Work instruction
Starting at the line with "Where should I", copy each line through the last one below exactly as written, without any pictures.

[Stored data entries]
───

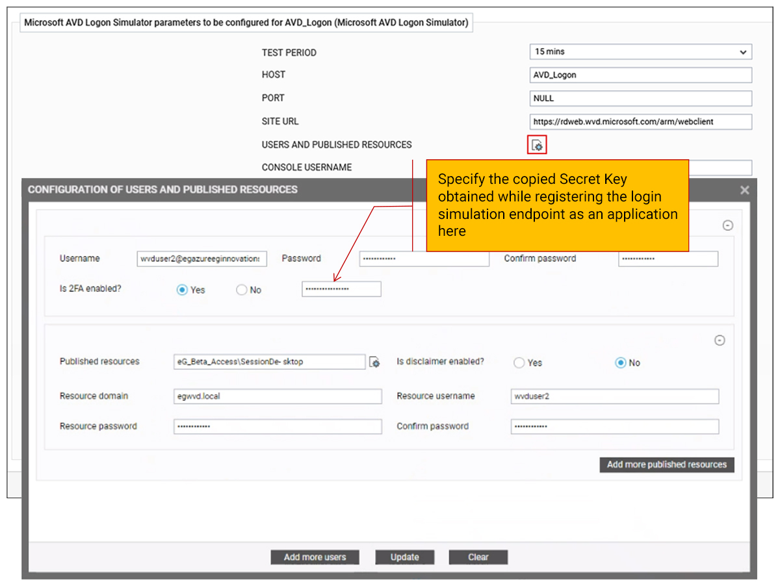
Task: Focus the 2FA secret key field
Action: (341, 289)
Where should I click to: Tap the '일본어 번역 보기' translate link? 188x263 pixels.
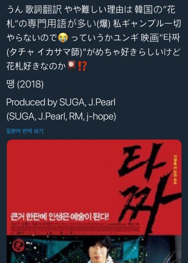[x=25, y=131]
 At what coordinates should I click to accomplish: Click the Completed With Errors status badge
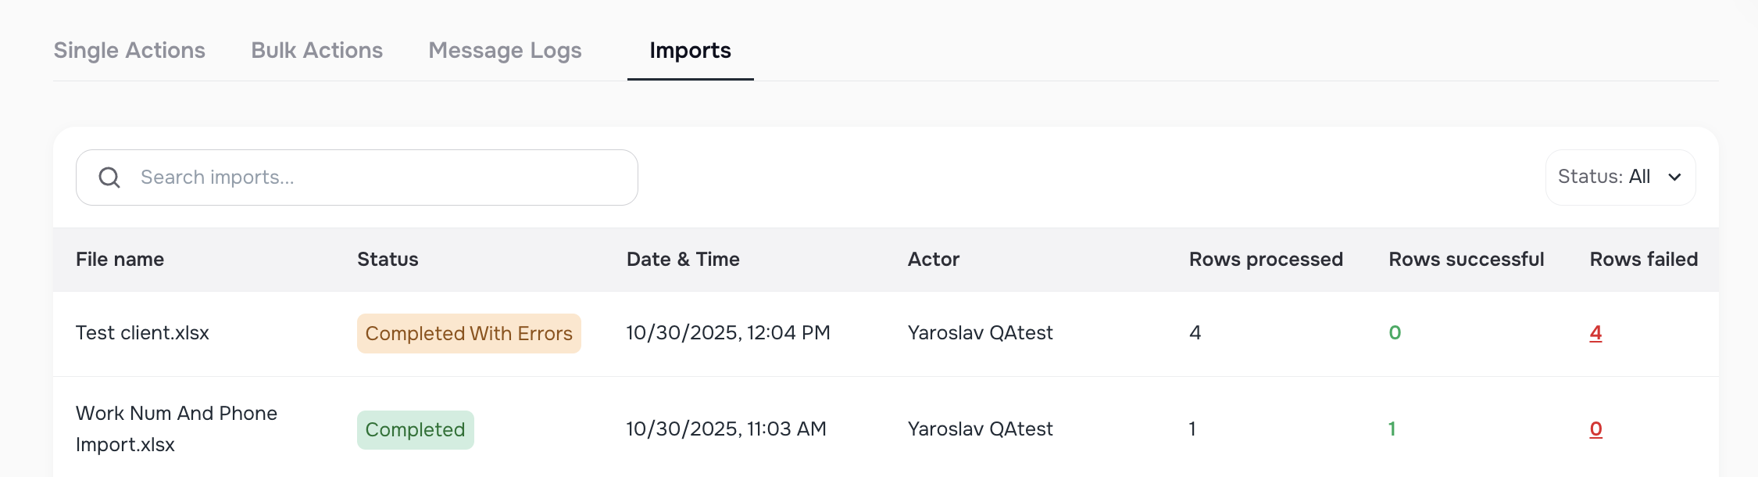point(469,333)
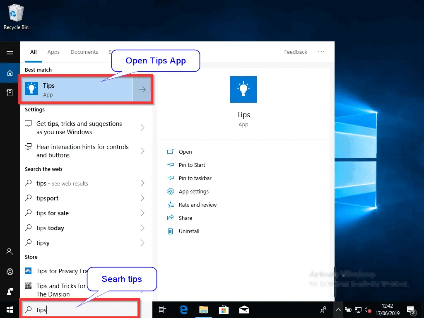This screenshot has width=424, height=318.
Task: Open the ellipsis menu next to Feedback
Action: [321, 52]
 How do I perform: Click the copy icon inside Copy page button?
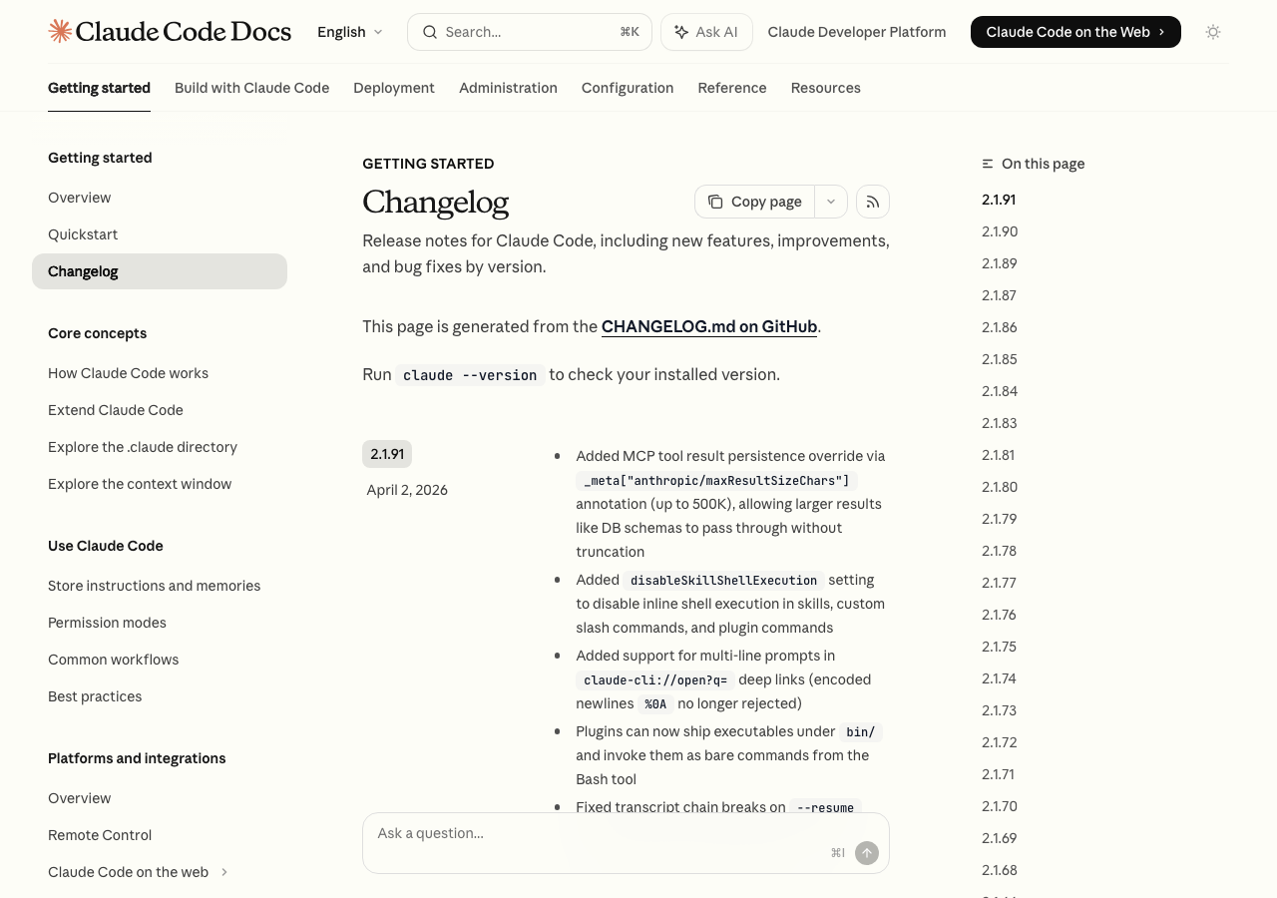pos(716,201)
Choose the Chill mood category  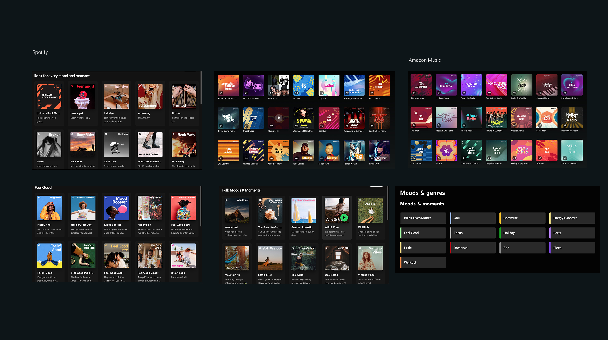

───

Your solution
Where should I click to: Tap the '일본어 번역 보기' translate link? 188x263 pixels.
[x=25, y=131]
 At what coordinates should I click to accomplish: Click the Completed With Errors status badge
point(469,333)
This screenshot has width=424, height=318.
Task: Open the ellipsis menu next to Feedback
Action: [321, 52]
 How do I perform: Click the copy icon inside Copy page button?
pos(716,201)
Choose the Chill mood category  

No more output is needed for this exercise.